Large Language Model (LLM) agents increasingly rely on third-party skills that operate within privileged execution environments and routinely handle sensitive credentials, yet how these credentials are leaked remains largely unexplored. To fill this gap, we present the first large-scale empirical study on credential leakage in agent skills. From 170,226 artifacts on SkillsMP, the largest open-source skill marketplace, we sampled 17,022 skills via stratified random sampling and analyzed each through static secret extraction (regex and AST parsing), dynamic sandbox testing with mock credentials, and cross-referencing developer intent against runtime behavior. Our analysis identifies 520 affected skills containing 1,708 security issues, and yields a taxonomy of 10 leakage patterns. Three findings stand out. First, 76.3% of cases require jointly analyzing natural-language descriptions and programming logic, showing that credential exposure in skills is fundamentally cross-modal. Second, debug logging accounts for 73.5% of vulnerabilities because agent frameworks feed stdout into the LLM context window, turning routine debugging into a credential exposure vector. Third, 89.6% of leaked credentials are immediately exploitable---92.5% during routine execution without elevated privileges---and the fork-based distribution model defeats remediation, as secrets removed from 107 upstream repositories persist across 50+ independent forks. Following responsible disclosure, all malicious skills have been removed and 91.6% of hardcoded cases remediated. We release our dataset, taxonomy, and detection pipeline to support future agent security research.

* _ACTIVITY_:
Rewrite the paragraph of the credential-leakage text that begins "Large Language Model (LLM) agents increasingly rely" as a short list that keeps its main facts.

* _SOURCE DATA_:

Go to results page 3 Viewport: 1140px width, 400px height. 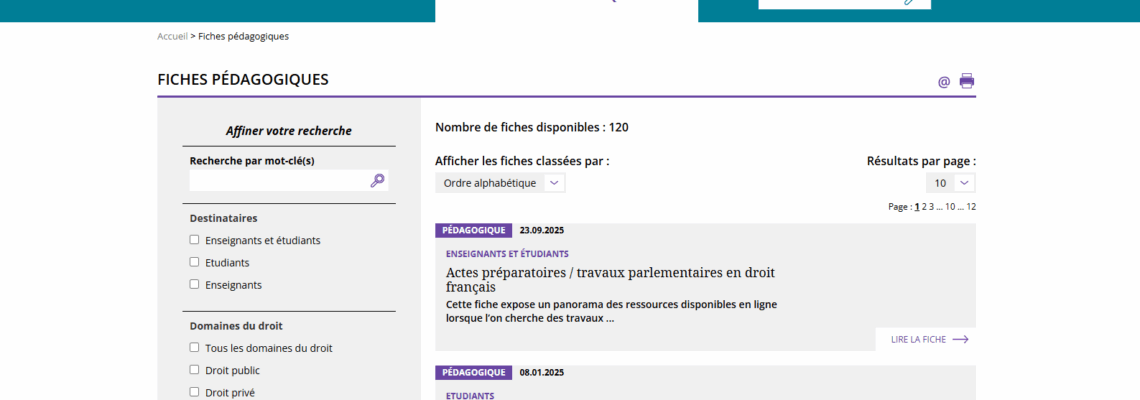[x=932, y=207]
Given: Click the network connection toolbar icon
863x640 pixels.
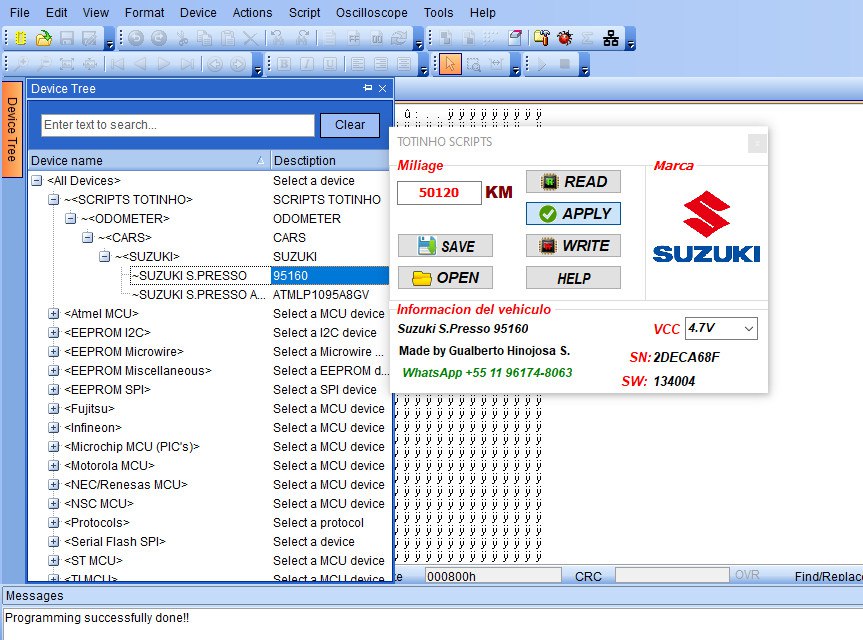Looking at the screenshot, I should coord(611,39).
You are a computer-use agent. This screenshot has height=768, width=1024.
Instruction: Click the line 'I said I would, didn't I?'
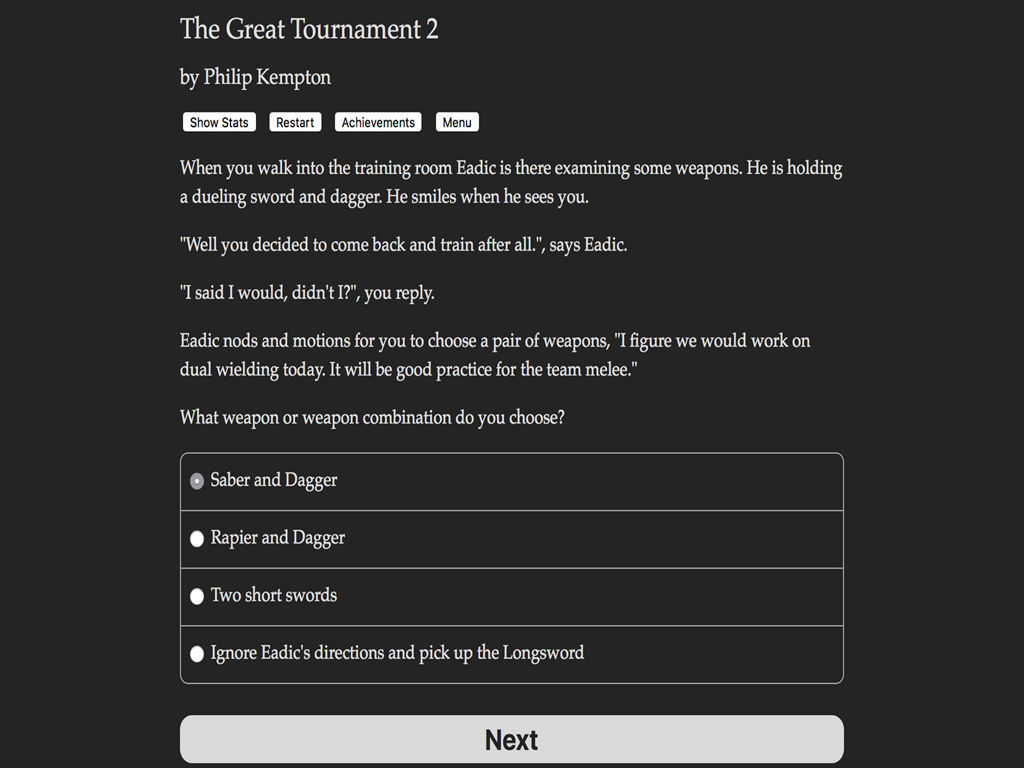307,293
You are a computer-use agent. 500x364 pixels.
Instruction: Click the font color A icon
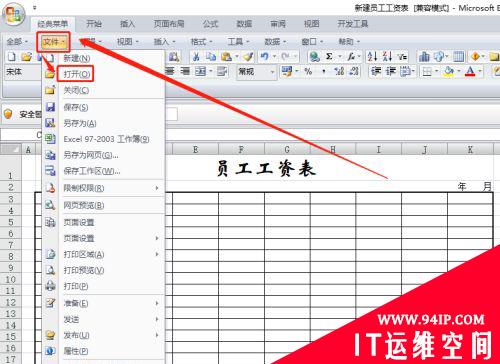470,71
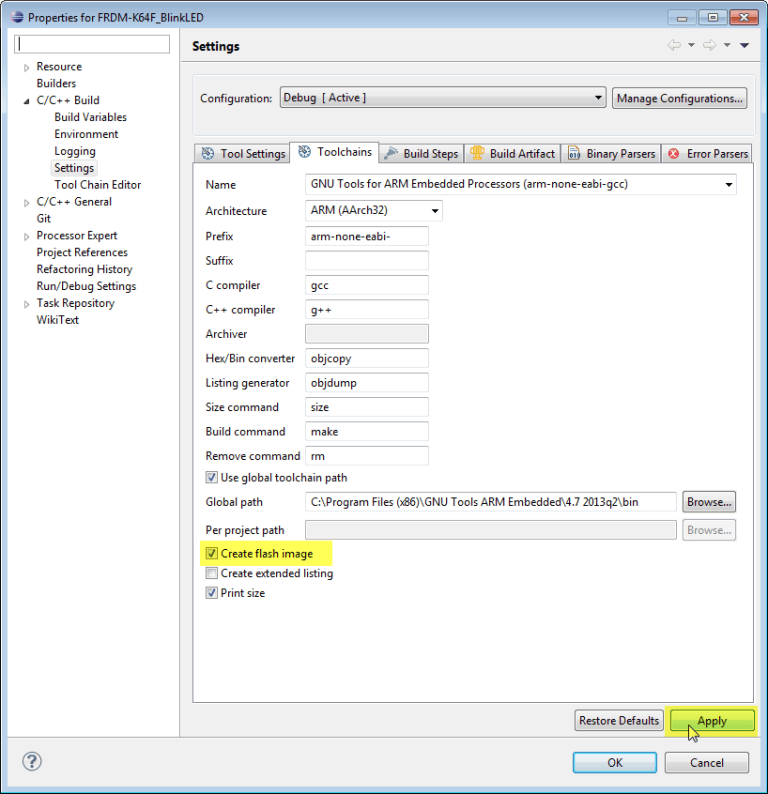Viewport: 768px width, 794px height.
Task: Click Manage Configurations button
Action: pos(679,98)
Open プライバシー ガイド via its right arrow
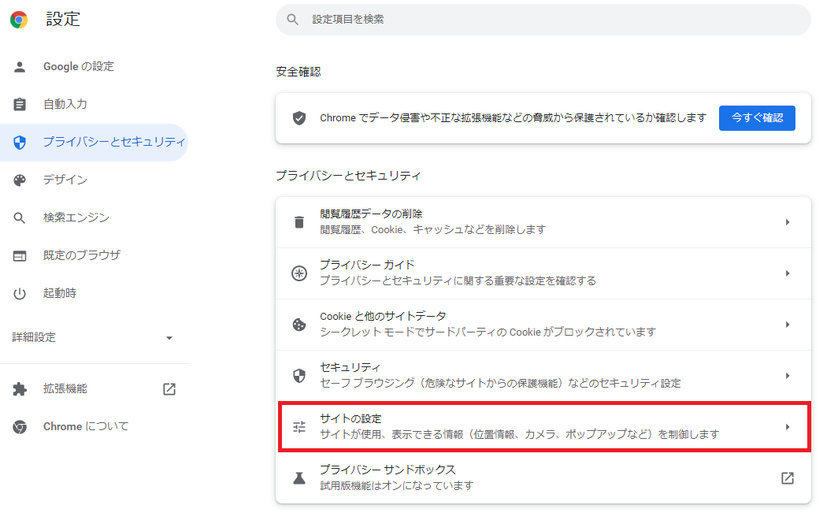The height and width of the screenshot is (520, 838). coord(787,273)
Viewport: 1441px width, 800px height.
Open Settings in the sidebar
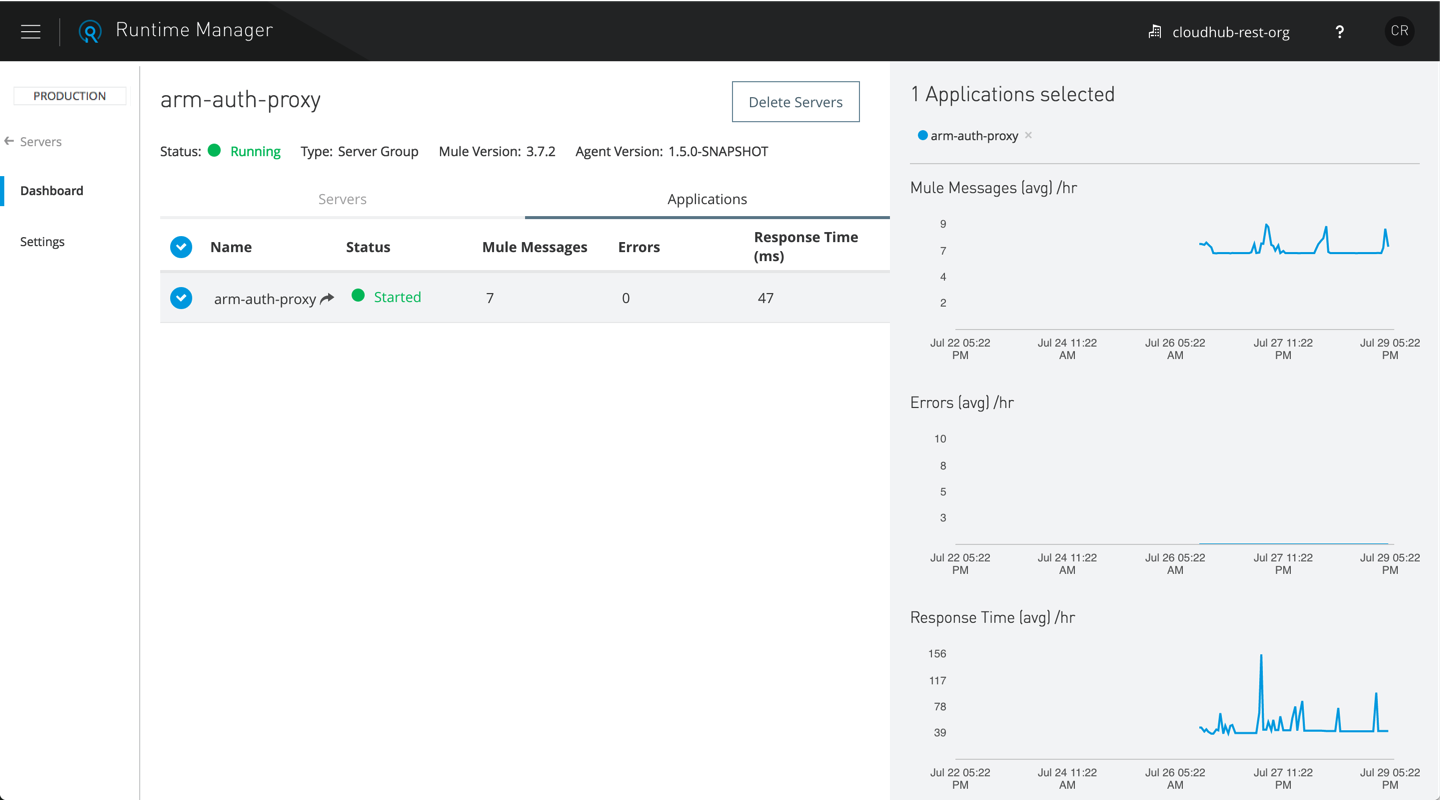click(42, 242)
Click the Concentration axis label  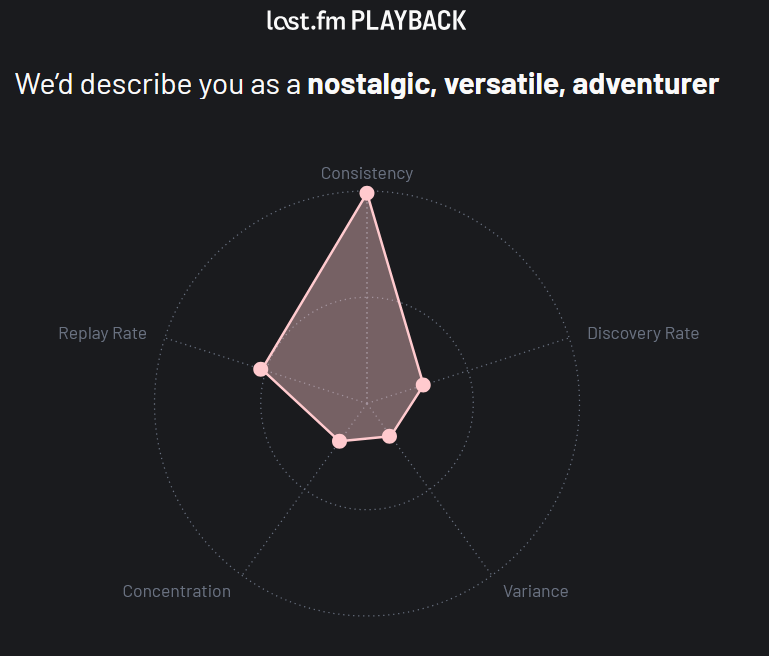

* _SOLUTION_:
- LLM agents rely on third-party skills that run in privileged environments and handle sensitive credentials. How those credentials leak has been largely unexplored.
- This is the first large-scale empirical study of credential leakage in agent skills. From 170,226 artifacts on SkillsMP, the largest open-source skill marketplace, 17,022 skills were sampled by stratified random sampling.
- Each skill was analyzed in three ways: static secret extraction (regex and AST parsing), dynamic sandbox testing with mock credentials, and cross-referencing developer intent against runtime behavior.
- The analysis found 520 affected skills with 1,708 security issues and produced a taxonomy of 10 leakage patterns.
- In 76.3% of cases, the leak could only be found by analyzing natural-language descriptions and code together, so the exposure is cross-modal.
- Debug logging accounts for 73.5% of vulnerabilities, because agent frameworks feed stdout into the LLM context window.
- 89.6% of leaked credentials are immediately exploitable, 92.5% during routine execution without elevated privileges.
- Forking defeats remediation: secrets removed from 107 upstream repositories persist across 50+ independent forks.
- After responsible disclosure, all malicious skills were removed and 91.6% of hardcoded cases were remediated.
- The dataset, taxonomy, and detection pipeline are released for future agent security research.